Environmental Crime and Corruption Exposed in Costa Rica’s Protected Areas

The granting of logging permits in the Gandoca-Manzanillo Wildlife Refuge, has involved a great deal of investigation by judicial authorities. Luis Diego Hernández, the coordinating prosecutor of the Adjunct Environmental Prosecutor’s Office, believes that the case revolves around benefiting private interests in a protected area.

In addition, he believes that it represents an articulation of a series of actions carried out by institutional hierarchs to the detriment of the Wildlife Refuge. “There is environmental criminality backed by a phenomenon of corruption,” Hernández said emphatically.

The corruption case involves the mayor of Talamanca, Rugeli Morales, directors of the Amistad Caribe Conservation Area (ACLAC), officials of the National System of Conservation Areas (SINAC), officials of the Ministry of Environment and Energy (MINAE), and the Rural Development Institute (INDER).

“It is shocking how SINAC, which should protect the environment, has been involved in promoting a real estate business with exorbitant profits to the detriment of the limits of the Gandoca-Manzanillo refuge,” Hernández added.

The coordinating prosecutor also mentioned that a powerful economic group forged a partnership with public officials to reduce the limits of the refuge and extract the natural patrimony of the State to incorporate it into the market.

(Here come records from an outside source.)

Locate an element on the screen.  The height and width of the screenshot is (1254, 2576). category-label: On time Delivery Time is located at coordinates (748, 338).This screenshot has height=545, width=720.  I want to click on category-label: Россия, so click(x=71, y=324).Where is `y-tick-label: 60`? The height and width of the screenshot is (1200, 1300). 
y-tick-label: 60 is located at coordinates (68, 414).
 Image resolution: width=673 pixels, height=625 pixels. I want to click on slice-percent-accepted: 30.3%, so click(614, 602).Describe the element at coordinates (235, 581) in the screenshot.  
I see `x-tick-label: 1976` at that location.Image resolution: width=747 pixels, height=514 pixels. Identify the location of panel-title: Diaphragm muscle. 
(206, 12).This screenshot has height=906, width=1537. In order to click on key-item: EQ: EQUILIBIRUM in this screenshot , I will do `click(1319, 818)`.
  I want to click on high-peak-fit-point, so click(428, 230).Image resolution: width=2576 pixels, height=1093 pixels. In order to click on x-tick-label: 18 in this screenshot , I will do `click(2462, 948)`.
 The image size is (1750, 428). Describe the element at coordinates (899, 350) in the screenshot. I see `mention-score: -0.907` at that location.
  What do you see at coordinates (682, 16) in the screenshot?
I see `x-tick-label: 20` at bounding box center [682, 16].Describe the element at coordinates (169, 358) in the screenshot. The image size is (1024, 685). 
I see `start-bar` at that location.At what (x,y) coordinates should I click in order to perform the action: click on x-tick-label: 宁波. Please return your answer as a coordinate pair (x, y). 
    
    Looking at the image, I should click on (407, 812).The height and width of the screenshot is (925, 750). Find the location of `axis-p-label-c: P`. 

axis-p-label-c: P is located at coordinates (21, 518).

“In this business, there are names that appear as owners in all this area that has been extracted from the refuge. False land cover and land use reports are now being investigated, which have been necessary to stop applying environmental legislation, de-protect them, and go about changing the use,” he detailed.

According to the prosecutor, this is part of an apparatus of “white-collar crime aimed at enriching a few families in the Central Valley.”

Meanwhile, President Rodrigo Chaves questioned the 26 raids carried out on Tuesday by the Attorney General’s Office and the Judicial Investigation Agency (OIJ), which were aimed at gathering evidence of apparent irregularities in the granting of construction permits on the refuge.

During a press conference, the president questioned the legitimacy of the actions. He also defended businessman Allan Pacheco Dent, who was temporarily detained in July for allegedly obtaining irregular permits to cut trees in the refuge.